Osmanlı Devleti ile İran arasında yapılan ilk antlaşma (11 Receb 962/1 Haziran 1555).

Safevîler’in Tebriz Seferi sonrası Osmanlı sınırlarına ve Doğu Anadolu’ya yaptıkları akınlar, Kanûnî’yi yeni bir İran seferine çıkmak zorunda bıraktı. Nahcivan Seferi adı verilen bu harekâtta iki taraf arasında önemli bir savaş olmadı. Kanûnî’nin başında bulunduğu Osmanlı ordusu, Şah Tahmasb’ın Doğu Anadolu’da yaptığı yağma ve tahribin öcünü almak için Nahcivan’a kadar ilerledi. Tahmasb, Osmanlı ordusunun gücüne karşı başarılı olamayacağını bildiği için Kanûnî’nin karşısına çıkmadı. Osmanlı ordusunun geçeceği yerleri yakıp yıkma, suları zehirleme, ahaliyi göç ettirme ve hatta tek bir yeşil ot bırakmama gibi pasif bir direnişe başvurdu. Bunun neticesinde yiyecek sıkıntısı çekmeye başlayan Osmanlı ordusu, kışın da yaklaşması üzerine baharda bir defa daha İran’a sefere çıkmak için Nahcivan’ı terketti. Kanûnî Erzurum’da iken Safevî elçisi Kaçar Şahkulu gelerek Tahmasb’ın mütareke isteğini iletti. Bu istek Kanûnî tarafından kabul edildi (26 Eylül 1554). Bu arada iki taraf arasında karşılıklı mektuplaşmalar yapılmakta idi. Bu yazışmalarda Osmanlılar’ın Safevîler’ce kutsal sayılan “Erdebil Ocağı”nı tahrip edecekleri yolundaki tehditleri ve bu tehdidin gerçek olduğunu ortaya koyarcasına Kanûnî’nin Amasya’da kışlaması Şah Tahmasb’ı telâşlandırdı ve barış istemesine yol açtı.

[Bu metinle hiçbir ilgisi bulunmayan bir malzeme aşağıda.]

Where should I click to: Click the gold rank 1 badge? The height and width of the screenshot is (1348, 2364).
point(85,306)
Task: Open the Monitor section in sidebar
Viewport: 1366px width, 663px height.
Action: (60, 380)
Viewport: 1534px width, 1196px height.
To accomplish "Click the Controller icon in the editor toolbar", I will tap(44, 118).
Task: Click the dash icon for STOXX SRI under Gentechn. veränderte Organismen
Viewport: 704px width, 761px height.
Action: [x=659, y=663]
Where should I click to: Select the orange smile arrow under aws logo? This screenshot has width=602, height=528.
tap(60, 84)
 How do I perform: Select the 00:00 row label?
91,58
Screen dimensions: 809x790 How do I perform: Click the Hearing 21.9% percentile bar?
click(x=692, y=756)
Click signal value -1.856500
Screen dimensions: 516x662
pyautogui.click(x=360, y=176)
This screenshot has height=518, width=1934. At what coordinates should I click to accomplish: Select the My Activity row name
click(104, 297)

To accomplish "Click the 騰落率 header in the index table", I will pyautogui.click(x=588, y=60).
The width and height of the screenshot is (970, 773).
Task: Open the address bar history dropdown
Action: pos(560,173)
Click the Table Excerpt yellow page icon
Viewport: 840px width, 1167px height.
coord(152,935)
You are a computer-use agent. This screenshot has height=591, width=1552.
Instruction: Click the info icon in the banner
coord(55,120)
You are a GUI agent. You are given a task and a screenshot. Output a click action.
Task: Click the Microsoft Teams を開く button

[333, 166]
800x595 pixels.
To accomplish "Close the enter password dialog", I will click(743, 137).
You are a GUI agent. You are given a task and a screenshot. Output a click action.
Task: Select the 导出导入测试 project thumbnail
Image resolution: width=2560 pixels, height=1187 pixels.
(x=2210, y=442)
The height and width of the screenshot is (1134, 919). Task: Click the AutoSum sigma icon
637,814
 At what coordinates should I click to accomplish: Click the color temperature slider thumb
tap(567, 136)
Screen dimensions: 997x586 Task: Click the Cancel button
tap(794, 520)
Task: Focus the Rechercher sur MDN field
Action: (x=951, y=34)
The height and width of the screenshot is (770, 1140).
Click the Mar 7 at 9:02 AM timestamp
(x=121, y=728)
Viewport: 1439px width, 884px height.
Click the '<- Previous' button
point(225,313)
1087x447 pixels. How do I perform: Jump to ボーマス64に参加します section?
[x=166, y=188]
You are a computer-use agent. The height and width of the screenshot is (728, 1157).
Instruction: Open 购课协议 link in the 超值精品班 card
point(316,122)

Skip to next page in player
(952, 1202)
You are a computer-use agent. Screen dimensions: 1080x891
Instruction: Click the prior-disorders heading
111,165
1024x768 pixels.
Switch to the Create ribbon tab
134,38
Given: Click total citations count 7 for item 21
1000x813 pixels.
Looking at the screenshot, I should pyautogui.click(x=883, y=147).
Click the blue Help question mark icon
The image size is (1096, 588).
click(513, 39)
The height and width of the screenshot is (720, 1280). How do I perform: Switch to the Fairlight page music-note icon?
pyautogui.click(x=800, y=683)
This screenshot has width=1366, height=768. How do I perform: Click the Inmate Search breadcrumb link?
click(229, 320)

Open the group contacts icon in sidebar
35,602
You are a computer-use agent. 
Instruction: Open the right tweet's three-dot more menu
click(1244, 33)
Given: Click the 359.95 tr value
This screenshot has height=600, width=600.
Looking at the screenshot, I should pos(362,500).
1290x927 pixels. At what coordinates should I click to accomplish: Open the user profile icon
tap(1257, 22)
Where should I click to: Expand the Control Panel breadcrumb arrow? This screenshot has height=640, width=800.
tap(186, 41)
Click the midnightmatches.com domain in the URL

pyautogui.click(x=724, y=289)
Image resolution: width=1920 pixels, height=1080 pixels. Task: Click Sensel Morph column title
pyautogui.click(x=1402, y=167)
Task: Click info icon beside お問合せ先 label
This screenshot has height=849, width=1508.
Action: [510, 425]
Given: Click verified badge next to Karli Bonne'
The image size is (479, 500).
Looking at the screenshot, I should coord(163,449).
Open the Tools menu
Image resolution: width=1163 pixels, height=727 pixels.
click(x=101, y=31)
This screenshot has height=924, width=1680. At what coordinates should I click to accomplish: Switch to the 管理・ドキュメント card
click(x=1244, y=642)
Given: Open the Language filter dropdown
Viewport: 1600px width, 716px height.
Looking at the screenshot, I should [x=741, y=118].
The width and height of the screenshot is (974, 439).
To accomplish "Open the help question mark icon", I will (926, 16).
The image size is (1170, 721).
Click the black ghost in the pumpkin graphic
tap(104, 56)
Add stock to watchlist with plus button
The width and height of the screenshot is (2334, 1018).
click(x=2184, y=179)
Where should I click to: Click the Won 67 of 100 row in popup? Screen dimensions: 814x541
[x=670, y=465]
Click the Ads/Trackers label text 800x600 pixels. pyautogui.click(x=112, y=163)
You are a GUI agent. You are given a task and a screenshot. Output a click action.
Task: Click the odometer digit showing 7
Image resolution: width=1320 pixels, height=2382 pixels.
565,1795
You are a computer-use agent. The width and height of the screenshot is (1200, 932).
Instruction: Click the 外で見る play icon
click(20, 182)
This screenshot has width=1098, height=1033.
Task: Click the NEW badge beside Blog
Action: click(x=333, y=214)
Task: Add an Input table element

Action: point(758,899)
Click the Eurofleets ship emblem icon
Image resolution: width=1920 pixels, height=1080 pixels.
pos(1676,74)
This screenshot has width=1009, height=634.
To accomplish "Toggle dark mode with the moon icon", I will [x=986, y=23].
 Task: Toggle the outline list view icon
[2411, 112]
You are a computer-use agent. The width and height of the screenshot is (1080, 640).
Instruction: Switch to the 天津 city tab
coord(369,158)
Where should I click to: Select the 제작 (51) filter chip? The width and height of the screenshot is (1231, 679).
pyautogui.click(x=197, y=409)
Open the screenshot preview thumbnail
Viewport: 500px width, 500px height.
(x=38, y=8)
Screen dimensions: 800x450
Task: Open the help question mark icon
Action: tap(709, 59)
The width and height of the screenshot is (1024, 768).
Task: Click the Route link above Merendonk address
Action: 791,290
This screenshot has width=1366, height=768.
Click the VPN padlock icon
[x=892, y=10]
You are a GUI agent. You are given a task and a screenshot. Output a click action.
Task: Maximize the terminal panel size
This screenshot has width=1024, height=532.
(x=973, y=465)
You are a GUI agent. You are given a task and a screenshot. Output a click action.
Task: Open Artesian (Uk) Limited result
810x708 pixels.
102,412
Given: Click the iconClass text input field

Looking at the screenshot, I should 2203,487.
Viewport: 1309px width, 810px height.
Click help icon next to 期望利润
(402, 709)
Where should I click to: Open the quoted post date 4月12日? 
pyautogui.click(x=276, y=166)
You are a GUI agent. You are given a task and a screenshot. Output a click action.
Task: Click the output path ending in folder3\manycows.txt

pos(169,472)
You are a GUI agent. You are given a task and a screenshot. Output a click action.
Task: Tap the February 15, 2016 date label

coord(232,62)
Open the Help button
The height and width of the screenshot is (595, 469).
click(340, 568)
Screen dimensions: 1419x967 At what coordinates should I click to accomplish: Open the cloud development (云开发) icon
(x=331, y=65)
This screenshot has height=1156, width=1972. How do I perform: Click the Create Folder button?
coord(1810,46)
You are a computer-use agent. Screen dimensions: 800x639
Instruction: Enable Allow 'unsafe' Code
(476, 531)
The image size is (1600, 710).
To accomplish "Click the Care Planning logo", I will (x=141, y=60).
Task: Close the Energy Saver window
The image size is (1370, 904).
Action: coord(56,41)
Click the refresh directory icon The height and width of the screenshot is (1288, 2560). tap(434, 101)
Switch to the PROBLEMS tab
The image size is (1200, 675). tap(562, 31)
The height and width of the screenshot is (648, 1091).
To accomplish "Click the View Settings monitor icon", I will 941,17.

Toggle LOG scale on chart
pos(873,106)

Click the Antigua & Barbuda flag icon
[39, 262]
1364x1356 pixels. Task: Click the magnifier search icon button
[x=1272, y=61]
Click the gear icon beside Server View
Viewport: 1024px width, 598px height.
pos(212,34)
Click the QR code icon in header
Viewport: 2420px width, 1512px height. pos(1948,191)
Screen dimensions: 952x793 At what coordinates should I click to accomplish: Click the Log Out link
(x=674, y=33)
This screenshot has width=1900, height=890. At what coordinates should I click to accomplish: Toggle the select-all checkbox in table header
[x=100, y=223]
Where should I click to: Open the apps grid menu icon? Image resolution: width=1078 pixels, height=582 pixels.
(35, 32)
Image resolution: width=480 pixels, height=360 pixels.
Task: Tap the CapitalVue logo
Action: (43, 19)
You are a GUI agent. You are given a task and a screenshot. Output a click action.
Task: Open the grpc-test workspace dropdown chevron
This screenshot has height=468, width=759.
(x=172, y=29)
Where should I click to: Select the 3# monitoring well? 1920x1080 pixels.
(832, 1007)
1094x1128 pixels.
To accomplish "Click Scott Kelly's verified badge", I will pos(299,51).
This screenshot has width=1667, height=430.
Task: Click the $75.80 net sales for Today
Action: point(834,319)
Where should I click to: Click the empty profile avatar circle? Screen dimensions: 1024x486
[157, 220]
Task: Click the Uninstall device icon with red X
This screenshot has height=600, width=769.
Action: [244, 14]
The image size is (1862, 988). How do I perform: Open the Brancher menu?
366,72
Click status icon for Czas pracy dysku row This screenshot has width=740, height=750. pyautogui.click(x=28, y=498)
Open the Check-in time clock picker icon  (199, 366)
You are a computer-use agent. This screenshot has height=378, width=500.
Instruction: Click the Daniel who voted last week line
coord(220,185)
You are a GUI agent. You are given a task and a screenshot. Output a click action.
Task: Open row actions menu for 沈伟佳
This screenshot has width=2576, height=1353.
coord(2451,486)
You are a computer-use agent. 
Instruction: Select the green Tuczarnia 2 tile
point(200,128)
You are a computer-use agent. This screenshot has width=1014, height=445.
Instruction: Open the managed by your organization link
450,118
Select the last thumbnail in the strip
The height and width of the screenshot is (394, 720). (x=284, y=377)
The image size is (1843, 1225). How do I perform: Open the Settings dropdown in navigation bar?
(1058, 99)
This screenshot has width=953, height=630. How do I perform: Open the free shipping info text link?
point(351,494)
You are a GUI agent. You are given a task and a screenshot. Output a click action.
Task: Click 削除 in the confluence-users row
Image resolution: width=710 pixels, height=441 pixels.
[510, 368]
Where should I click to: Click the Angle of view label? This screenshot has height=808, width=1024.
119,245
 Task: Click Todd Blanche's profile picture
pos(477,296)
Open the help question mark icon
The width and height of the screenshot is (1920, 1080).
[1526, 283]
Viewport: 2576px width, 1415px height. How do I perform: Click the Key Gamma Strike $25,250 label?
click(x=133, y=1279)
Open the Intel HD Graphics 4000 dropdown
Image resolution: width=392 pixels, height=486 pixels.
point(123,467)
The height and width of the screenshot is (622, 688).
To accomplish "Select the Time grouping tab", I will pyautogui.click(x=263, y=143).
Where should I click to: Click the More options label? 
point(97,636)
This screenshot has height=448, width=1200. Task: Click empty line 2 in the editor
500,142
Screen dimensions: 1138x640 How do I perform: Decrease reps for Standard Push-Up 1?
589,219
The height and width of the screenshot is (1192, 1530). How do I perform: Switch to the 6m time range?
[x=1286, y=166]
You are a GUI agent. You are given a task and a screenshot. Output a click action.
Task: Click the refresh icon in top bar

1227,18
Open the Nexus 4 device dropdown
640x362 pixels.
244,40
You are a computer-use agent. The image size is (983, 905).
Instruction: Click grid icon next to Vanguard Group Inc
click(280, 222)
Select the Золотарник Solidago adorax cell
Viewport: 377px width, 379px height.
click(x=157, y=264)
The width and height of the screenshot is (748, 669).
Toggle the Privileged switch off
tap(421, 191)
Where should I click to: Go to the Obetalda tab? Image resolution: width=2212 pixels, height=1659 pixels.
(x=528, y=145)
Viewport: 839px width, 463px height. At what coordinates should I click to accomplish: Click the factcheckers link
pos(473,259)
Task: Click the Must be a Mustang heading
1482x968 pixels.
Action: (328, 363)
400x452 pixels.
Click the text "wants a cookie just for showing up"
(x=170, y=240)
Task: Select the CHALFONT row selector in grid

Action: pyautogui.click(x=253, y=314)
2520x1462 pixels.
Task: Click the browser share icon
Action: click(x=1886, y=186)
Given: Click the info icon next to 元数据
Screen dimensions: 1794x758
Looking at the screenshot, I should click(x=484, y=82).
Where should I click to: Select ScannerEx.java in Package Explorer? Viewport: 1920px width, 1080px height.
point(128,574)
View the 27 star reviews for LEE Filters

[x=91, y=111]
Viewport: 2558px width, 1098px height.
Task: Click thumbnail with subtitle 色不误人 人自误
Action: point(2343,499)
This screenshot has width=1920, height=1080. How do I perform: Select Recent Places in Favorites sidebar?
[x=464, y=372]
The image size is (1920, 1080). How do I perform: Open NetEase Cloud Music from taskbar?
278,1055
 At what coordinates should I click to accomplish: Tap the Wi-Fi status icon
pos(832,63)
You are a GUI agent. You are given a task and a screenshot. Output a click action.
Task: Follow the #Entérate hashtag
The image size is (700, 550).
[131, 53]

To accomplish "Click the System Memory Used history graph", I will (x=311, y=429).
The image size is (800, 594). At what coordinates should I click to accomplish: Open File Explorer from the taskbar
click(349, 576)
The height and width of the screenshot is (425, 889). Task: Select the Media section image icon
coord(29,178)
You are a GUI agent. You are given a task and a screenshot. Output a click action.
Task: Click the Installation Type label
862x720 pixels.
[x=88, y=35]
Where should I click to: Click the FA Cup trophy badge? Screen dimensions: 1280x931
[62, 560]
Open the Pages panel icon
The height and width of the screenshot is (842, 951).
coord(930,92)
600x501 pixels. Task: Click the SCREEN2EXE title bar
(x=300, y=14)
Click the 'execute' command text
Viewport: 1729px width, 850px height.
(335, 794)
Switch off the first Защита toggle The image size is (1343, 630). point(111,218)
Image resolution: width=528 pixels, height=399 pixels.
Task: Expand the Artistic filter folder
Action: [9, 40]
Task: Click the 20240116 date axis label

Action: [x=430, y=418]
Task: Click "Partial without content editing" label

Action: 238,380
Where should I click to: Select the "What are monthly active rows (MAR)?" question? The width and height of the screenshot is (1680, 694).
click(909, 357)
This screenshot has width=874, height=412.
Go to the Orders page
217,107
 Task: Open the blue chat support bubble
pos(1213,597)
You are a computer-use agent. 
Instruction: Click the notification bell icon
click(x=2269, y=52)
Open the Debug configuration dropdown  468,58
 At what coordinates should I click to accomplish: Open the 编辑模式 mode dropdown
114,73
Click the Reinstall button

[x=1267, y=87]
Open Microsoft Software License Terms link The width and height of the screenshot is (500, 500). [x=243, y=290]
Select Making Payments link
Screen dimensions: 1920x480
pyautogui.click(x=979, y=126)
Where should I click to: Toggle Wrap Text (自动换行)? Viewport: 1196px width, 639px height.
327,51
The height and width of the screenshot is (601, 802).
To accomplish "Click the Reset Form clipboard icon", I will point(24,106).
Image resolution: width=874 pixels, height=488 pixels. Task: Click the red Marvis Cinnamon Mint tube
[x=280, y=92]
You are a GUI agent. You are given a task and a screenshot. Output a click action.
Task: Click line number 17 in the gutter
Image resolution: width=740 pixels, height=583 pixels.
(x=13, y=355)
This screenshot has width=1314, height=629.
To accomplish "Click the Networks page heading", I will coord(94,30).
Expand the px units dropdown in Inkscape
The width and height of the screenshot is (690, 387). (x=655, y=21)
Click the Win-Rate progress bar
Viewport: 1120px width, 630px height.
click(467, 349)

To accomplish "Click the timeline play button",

Bu maksatla 17 Mayıs 1555’te 100 kişiyi aşkın maiyetiyle Amasya’ya gelen Şah Tahmasb’ın Eşik Ağası Ferruhzâd Bey, 22 Mayıs’ta divanda kabul edilerek şahın hediyelerini ve barış isteyen mektubunu Kanûnî’ye sundu. Tahmasb bu mektubunda barış yolunun iki taraf arasında daima açık bulunmasını, iyi münasebetler kurulmasını, Kâbe ve diğer kutsal yerleri ziyaret edecek İranlı hacılara Osmanlı topraklarından geçmeleri için izin verilmesini istiyordu. Kanûnî’nin bu istekleri olumlu karşılayan ve antlaşma şartlarını belirleyen mektubu da 1 Haziran’da yeniden divana çağırılan elçiye verildi. Amasya Antlaşması esasen bu mektuba dayanmakta, Kanûnî’nin gönderdiği bu mektup antlaşmanın esaslarını tesbit etmektedir. İran’da sadece Hz. Ali’yi meşrû halife sayan müfrit Şiîler’in diğer üç halifeyi, sahâbeyi ve Hz. Âişe’yi lânetlemeleri ve bunu bir merasim haline getirmeleri demek olan Teberrâîliğin yasaklanmasına dair elçinin verdiği teminatın gerçekleşmesinin umulduğu, karşı taraftan herhangi bir saldırı olmadıkça Osmanlı hudut beylerinin İran’a karşı harekete geçmeyecekleri, İranlı hacıların kutsal yerleri ziyaret için Osmanlı topraklarından geçmelerine izin verildiği gibi üç ana nokta antlaşmanın esasını teşkil etmiştir.

Amasya Antlaşması, tam bir antlaşma vasfını taşımamak ve iki hükümdarın karşılıklı dostluk temennilerinden ibaret gibi görünmekle beraber Basra, Bağdat, Şehrizor, Van, Bitlis, Erzurum, Kars ve Atabegler yurdu üzerindeki Osmanlı hâkimiyetinin Safevîler’ce tanınması anlamına gelmektedir. Amasya Antlaşması, Şah Tahmasb’ın ölümünden sonra II. İsmâil’in tahta geçmesine kadar yaklaşık yirmi beş yıl yürürlükte kalmıştır.


BİBLİYOGRAFYA:

O. C. Busbecq, Türk Mektupları (trc. H. Cahit Yalçın), İstanbul 1939, s. 78-80; H. Dernschwam, İstanbul ve Anadolu’ya Seyahat Günlüğü (trc. Yaşar Önen), Ankara 1987, s. 290, 292-293; Celâlzâde, Tabakātü’l-memâlik (nşr. P. Kappert), Wiesbaden 1981, vr. 485b-497ª; Feridun Ahmed Bey, Münşeâtü’s-selâtîn, İstanbul 1274, I, 625-626; A. Ekber Diyanet, İlk Osmanlı-İran Anlaşması, 1555 Amasya Musalahası, İstanbul 1971, s. 1-9; Fahrettin Kırzıoğlu, Osmanlıların Kafkas-Elleri’ni Fethi (1451-1590), Ankara 1976, s. 240-249; A. Allouche, The Origins and Development of the Ottoman Safavid Conflict (906-962/1500-1555), Berlin 1983, s. 104, 144; Bekir Kütükoğlu, “Tahmasp I”, İA, XI, 645.